The influence of Islam brought the consumption of thick soup, pilaf, to various meat dishes such as kebabs. Over the next three hundred years, exotic cuisine from Persia and Iran was introduced to India. During the reigns of Mughal Sultans Akbar the Great and Shah Jahan, Indian cuisine mixed with West Asian cuisine to produce Mughlai cuisine.

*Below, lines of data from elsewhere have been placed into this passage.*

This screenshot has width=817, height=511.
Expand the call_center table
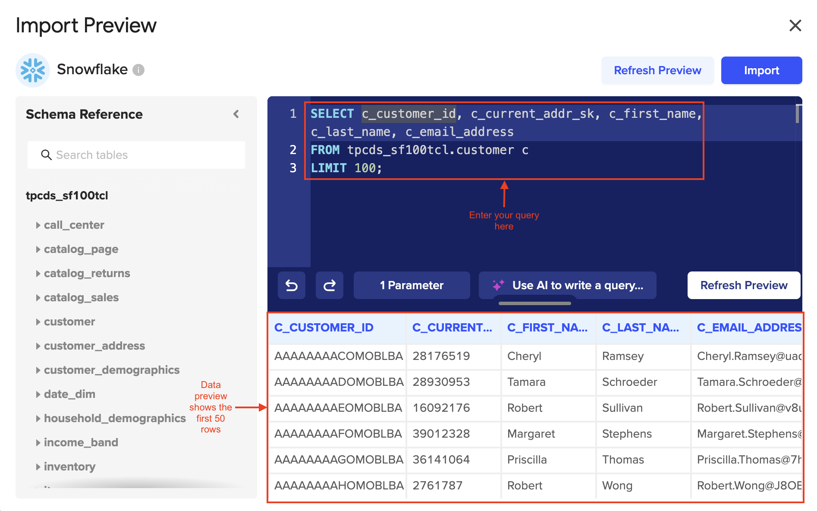pos(38,225)
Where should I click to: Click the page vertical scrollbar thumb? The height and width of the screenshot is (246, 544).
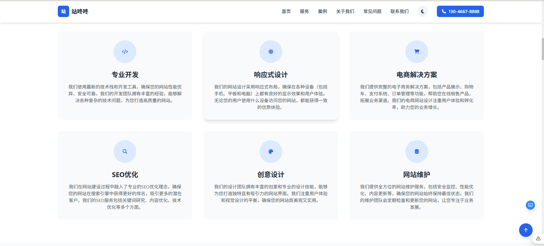pyautogui.click(x=542, y=49)
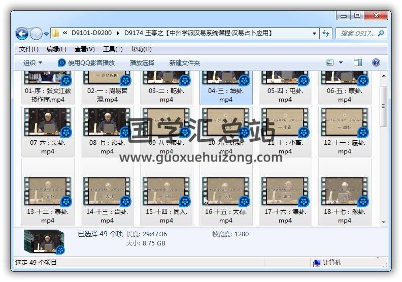This screenshot has height=282, width=402.
Task: Open the Help question mark icon
Action: click(x=376, y=62)
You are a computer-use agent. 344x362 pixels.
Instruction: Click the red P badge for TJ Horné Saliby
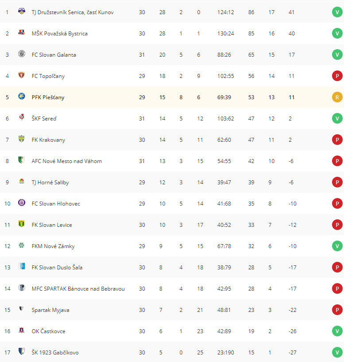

At that time, vegetable dishes were less popular than meat consumption, and alcoholic beverages such as soma and sura were preferred over milk. In India at that time already known fruits such as apricots, melons, peaches, and plums. Mughals are very fond of good food. Luxury meals were often served during the reign of Jahangir and Shah Jahan. At the same time, the nizams of the state of Hyderabad developed their own style of cuisine, with the typical consumption of Hyderabadi biryani.
Standard spices and condiments for Indian cuisine
The staple food of Indians is rice, atta (wheat flour), and various types of beans. The most important types of beans are masoor (lentils), chana (chickpeas), toor (gude beans), urad (black beans), and green beans. Nuts can be used whole, peeled, halved after being peeled (called dal), or chickpeas ground into flour (besan).
A complete Indian meal consists of white rice or various types of bread (naan, puri, roti) and vegetable curry (sabzi). Livestock or seafood consumption is not considered a main course, including by non-vegetarians. In Indian cuisine, apart from being the main course, vegetables are cooked as an appetizer, light consumption, pickles, and desserts.
Cooking oil is needed to make curry. In West and North India, people use peanut oil from peanuts, and mustard oil is more commonly used in East India. In South India, coconut oil and sesame oil are more commonly used for cooking. Apart from that, sunflower oil and soybean oil are also popular in India. A hydrogenated vegetable oil called vanaspati is also popular as a substitute for ghee (ghee).
Spices that are often used in Indian cuisine are chili (mirch), black mustard seed (rai), cumin (jeera), turmeric (haldi, manjal), klabet (methi), asafetida (hing, perungayam), ginger (adrak). , inji), cinnamon (dalchini), coriander (dhania), garlic (lassan, poondu), and ajwain (mainly in Gujarat and Punjab).
The most popular ready-to-use seasoning is garam masala powder which consists of at least five different spices, coriander, cumin, cardamom, cinnamon, and cloves. Garam masala is sprinkled on top of the dish when it is almost cooked so that the aroma of garam masala does not disappear. Each region has its own special garam masala, for example, the popular goda masala in Maharashtra. Cooks also often mix their own ingredients for garam masala.
Indian cuisine also uses a variety of herbaceous leaves, for example, tejpat (cassia leaf), coriander leaves, fenugreek leaves, and mint leaves (podina). Other spices or seasonings that are often used are nutmeg (jaiphal), mango powder (amchur), kuma-kuma (kesari), red pepper powder (deghi mirch), and rose liquid. Koja bay leaf (curry patta) is almost always used in South Indian cuisine.